Tom Adams worked in films from time to time, mostly science fiction, including 2001: A Space Odyssey and Flash Gordon with Nic Roeg and Mike Hodges. In music, he did covers for Lou Reed's self-titled album and Iron Maiden's compilation Edward the Great.

==The Agatha Christie paperback covers==
Agatha Christie was no newcomer to the paperback format. Indeed, she was part of Allen Lane’s famous ten-book launch of Penguin Books. The success of Penguin Books in the UK and PocketBooks in the US—niche paperback publishers—in the years following WWII, inspired traditional publishers to produce paperbacks. By the early 60s, Collins decided it wanted to do something more artistically distinct with Christie’s paperback covers. Impressed with Adams’s cover for John Fowles’ The Collector, Collins engaged Adams.

He was commissioned to do a trial cover of A Murder Is Announced, which was published with his cover in 1962. Everyone involved was pleased with the outcome. As a result, Adams ended up doing covers for many of Christie's paperbacks, often more than once. The covers he primarily did not create art for were the pre-1926 books which Fontana did not have the publishing rights to. PocketBooks in the US very much wanted more realistic covers. For this reason, most of Adams's covers for the US editions feature a single dramatic or portentous scene from the novel than spans the front and rear covers. The two exceptions are "Nemesis" and "The Mystery of the Blue Train". Fontana in the UK was much more open to Adams's creative input. Thus, the UK covers were often akin to a stylised tableau or surrealist collage. Adams ended up doing the covers for Agatha Christie paperbacks for twenty-eight years (1962–1980), thus becoming connected with her intimately in the minds of many readers.

==Technique and style==

Adams's book cover artwork, while usually instantly recognisable, runs to quite distinct modes. Some covers are still-life tableaux; some are depictions of a scene in the novel; some are surrealist collations of items and images. Organizing the vast majority of them, however, is Adams's unique exploration of a form that was vital for much of twentieth-century art: the collage.

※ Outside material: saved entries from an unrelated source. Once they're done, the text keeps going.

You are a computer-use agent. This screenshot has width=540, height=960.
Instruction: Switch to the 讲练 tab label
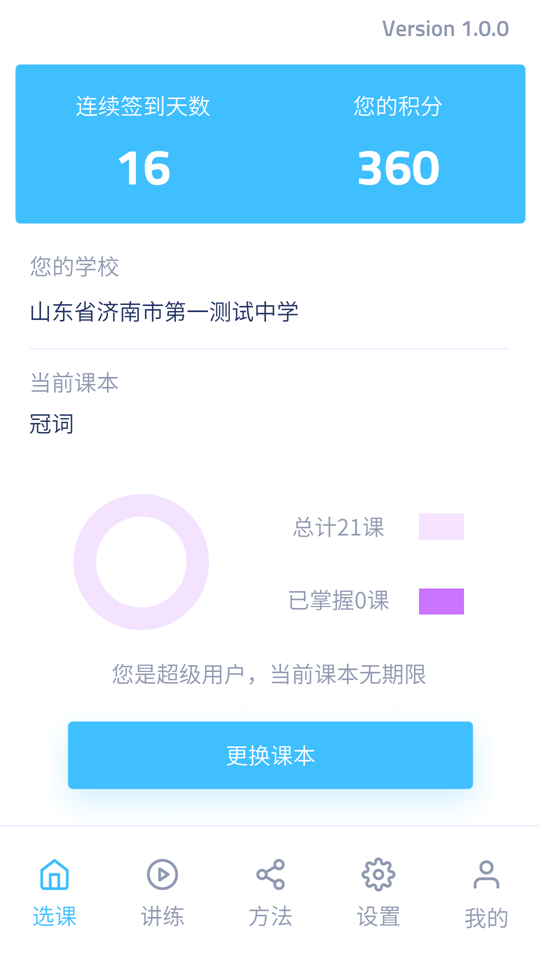pyautogui.click(x=162, y=917)
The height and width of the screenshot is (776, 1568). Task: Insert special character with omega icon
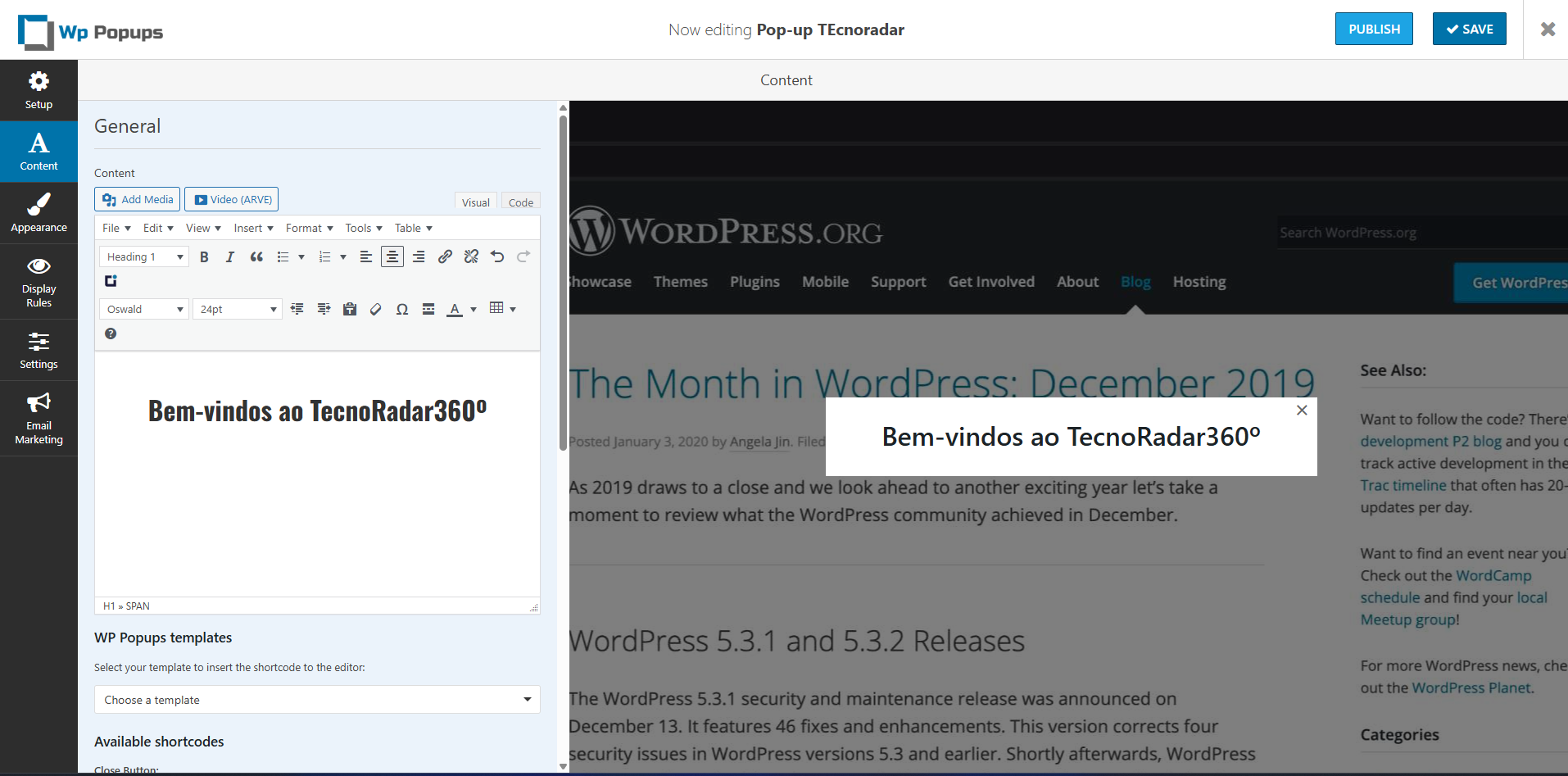(x=402, y=310)
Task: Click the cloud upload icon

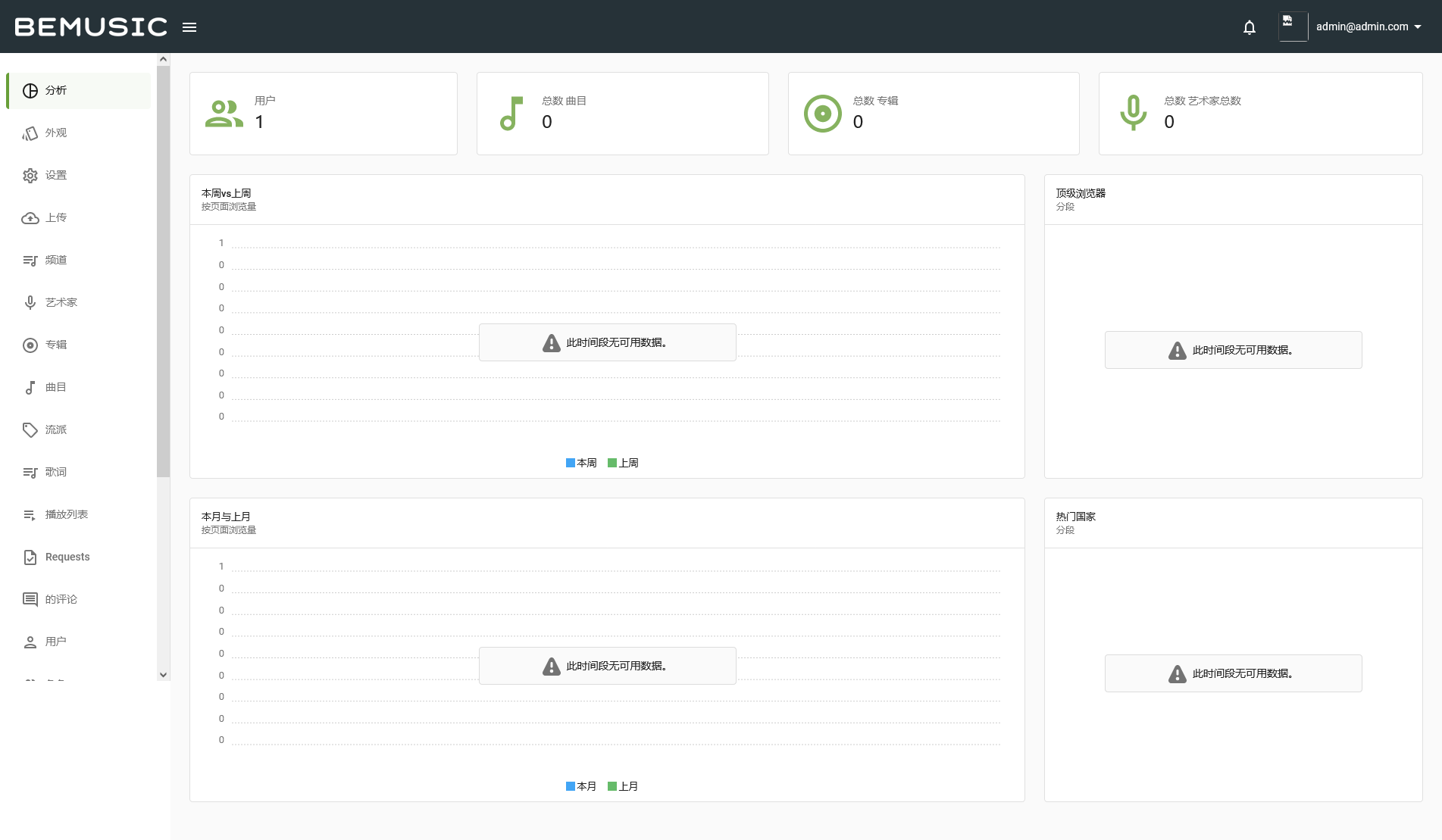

Adams's style was to bring a painterly style to collage. Adams's covers that seem like still lifes are, in actuality, juxtapositions of elements and objects that normally are not in such proximity. It is this uncanny proximity—despite (or, rather, precisely because of) the near photo-realistic accuracy—that creates the unsettling effect.

This element also goes to explain one of the most distinctive features of Adams's art: the combination of a sought-after realistic accuracy with an unsettling, surrealist, if not alienating, effect. As Janet Morgan, Agatha Christie's first biographer, put it, Adams's drawings are "alarmingly realistic."

==Doctor Who==
Adams' design for the Fontana Books edition of the Agatha Christie mystery Death in the Clouds, featuring a giant wasp, inspired the monster in the Doctor Who adventure The Unicorn and the Wasp, broadcast in 2008. A copy of the book, featuring Adams' cover, appeared in the episode.

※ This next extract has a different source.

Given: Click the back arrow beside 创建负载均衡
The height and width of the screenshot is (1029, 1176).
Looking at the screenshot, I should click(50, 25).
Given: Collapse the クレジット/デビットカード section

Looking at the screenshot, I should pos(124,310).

==Awards and publications==

Adams won various awards for illustration, notably the American Society of Illustrators, The American Art Directors Association, and The Design and Art Directors Association, UK. His work is in numerous private collections and he exhibited in London, Toronto, Tokyo, Dublin, Sydney, Marbella, and more recently in Exeter and Torquay, the setting for many of Agatha Christie's mysteries. He designed, printed and published his own limited editions.

Two monographs have been published on his work: Tom Adams' Agatha Christie Cover Story (published as Agatha Christie: The Art of Her Crimes in the United States), Paper Tiger, 1981 and Tom Adams Uncovered, HarperCollins, 2015.